WORK TO BE COMPLETED:
Skip all lines in the entries below that come before the one containing "Contact Us (707, 2247)". Repeat that line and the rest exactly.

* * * * * * * * *

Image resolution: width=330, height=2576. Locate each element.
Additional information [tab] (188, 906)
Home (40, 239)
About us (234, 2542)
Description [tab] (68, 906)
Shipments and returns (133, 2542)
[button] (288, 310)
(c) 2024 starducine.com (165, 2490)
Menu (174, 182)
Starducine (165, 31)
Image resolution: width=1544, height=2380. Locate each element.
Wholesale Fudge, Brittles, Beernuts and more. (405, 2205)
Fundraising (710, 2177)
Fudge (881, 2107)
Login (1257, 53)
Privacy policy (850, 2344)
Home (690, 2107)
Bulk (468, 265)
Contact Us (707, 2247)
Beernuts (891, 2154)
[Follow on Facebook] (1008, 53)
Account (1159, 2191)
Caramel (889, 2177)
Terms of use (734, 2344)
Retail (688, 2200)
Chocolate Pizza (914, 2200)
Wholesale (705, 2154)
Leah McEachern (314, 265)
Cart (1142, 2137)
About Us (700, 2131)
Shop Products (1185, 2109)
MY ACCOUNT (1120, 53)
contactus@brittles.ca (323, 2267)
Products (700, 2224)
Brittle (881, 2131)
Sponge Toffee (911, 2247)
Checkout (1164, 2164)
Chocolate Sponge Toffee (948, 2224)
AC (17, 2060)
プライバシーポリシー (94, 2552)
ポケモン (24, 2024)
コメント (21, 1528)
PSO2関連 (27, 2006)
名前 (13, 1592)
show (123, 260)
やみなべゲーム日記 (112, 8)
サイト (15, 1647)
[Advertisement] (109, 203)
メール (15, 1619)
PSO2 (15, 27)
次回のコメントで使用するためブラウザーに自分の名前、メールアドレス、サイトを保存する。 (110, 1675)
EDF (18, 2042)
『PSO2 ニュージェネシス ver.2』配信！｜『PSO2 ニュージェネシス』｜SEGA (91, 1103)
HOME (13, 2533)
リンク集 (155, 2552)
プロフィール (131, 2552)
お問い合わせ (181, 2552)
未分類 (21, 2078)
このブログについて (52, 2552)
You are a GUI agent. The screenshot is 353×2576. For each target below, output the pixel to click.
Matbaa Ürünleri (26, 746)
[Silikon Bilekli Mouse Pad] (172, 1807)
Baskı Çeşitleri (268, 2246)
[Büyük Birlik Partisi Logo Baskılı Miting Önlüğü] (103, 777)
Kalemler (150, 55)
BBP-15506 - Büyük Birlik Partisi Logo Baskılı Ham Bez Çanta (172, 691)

* * * * * * * * *

TASK ANSWER:
Contact Us (707, 2247)
Beernuts (891, 2154)
[Follow on Facebook] (1008, 53)
Account (1159, 2191)
Caramel (889, 2177)
Terms of use (734, 2344)
Retail (688, 2200)
Chocolate Pizza (914, 2200)
Wholesale (705, 2154)
Leah McEachern (314, 265)
Cart (1142, 2137)
About Us (700, 2131)
Shop Products (1185, 2109)
MY ACCOUNT (1120, 53)
contactus@brittles.ca (323, 2267)
Products (700, 2224)
Brittle (881, 2131)
Sponge Toffee (911, 2247)
Checkout (1164, 2164)
Chocolate Sponge Toffee (948, 2224)
AC (17, 2060)
プライバシーポリシー (94, 2552)
ポケモン (24, 2024)
コメント (21, 1528)
PSO2関連 (27, 2006)
名前 (13, 1592)
show (123, 260)
やみなべゲーム日記 (112, 8)
サイト (15, 1647)
[Advertisement] (109, 203)
メール (15, 1619)
PSO2 (15, 27)
次回のコメントで使用するためブラウザーに自分の名前、メールアドレス、サイトを保存する。 (110, 1675)
EDF (18, 2042)
『PSO2 ニュージェネシス ver.2』配信！｜『PSO2 ニュージェネシス』｜SEGA (91, 1103)
HOME (13, 2533)
リンク集 (155, 2552)
プロフィール (131, 2552)
お問い合わせ (181, 2552)
未分類 (21, 2078)
このブログについて (52, 2552)
You are a GUI agent. The screenshot is 353×2576. For each target below, output the pixel to click.
Matbaa Ürünleri (26, 746)
[Silikon Bilekli Mouse Pad] (172, 1807)
Baskı Çeşitleri (268, 2246)
[Büyük Birlik Partisi Logo Baskılı Miting Önlüğü] (103, 777)
Kalemler (150, 55)
BBP-15506 - Büyük Birlik Partisi Logo Baskılı Ham Bez Çanta (172, 691)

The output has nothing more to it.